■ Written problem ■
Convert the data below into a numbered list, one line per item, and skip any blank lines. Leave the pictures out of your answer.

(Document and screenshot pointing entries)
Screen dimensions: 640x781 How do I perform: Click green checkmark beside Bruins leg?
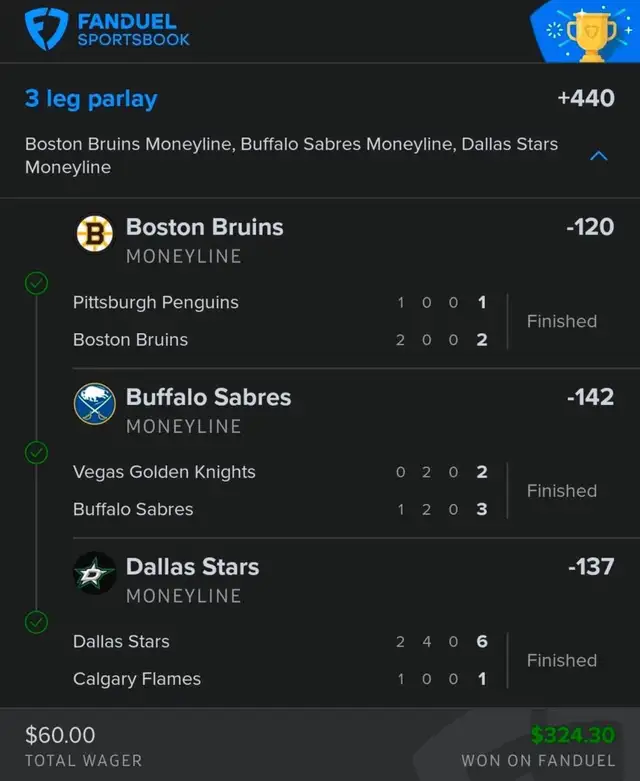pyautogui.click(x=36, y=283)
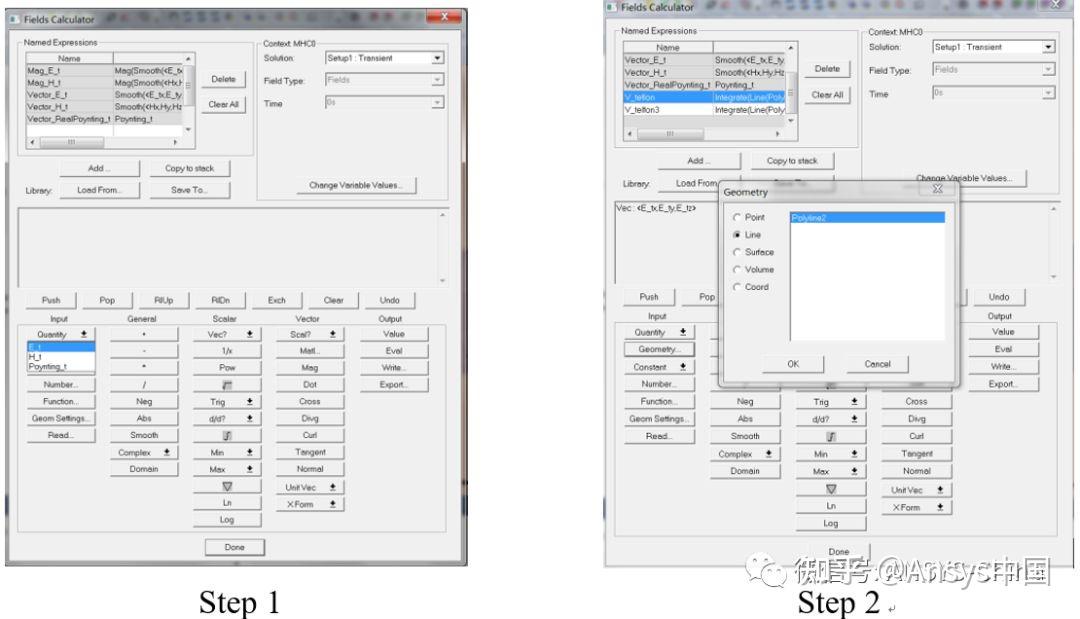Apply the Pow scalar operator
Viewport: 1080px width, 619px height.
tap(227, 367)
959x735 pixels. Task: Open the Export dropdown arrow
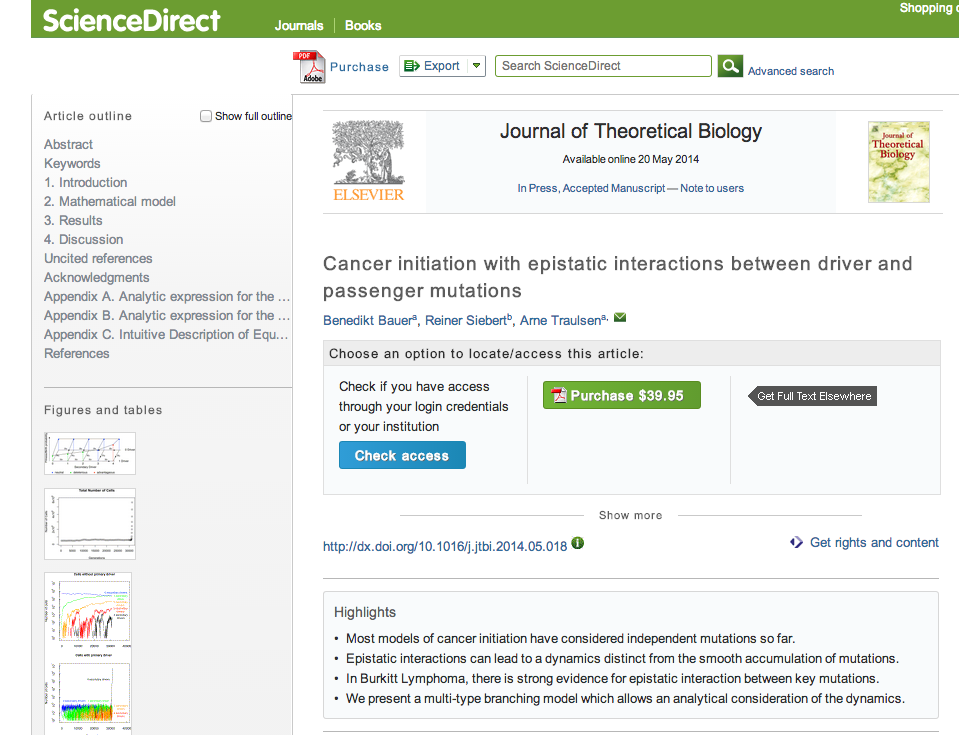pos(477,66)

■ Output ■
1. Screen dimensions: 640x781 How do I perform: Click green checkmark beside Bruins leg?
2. pyautogui.click(x=36, y=283)
3. Apply the Pow scalar operator
4. Viewport: 1080px width, 619px height.
5. tap(227, 367)
6. 959x735 pixels. Task: Open the Export dropdown arrow
7. pos(477,66)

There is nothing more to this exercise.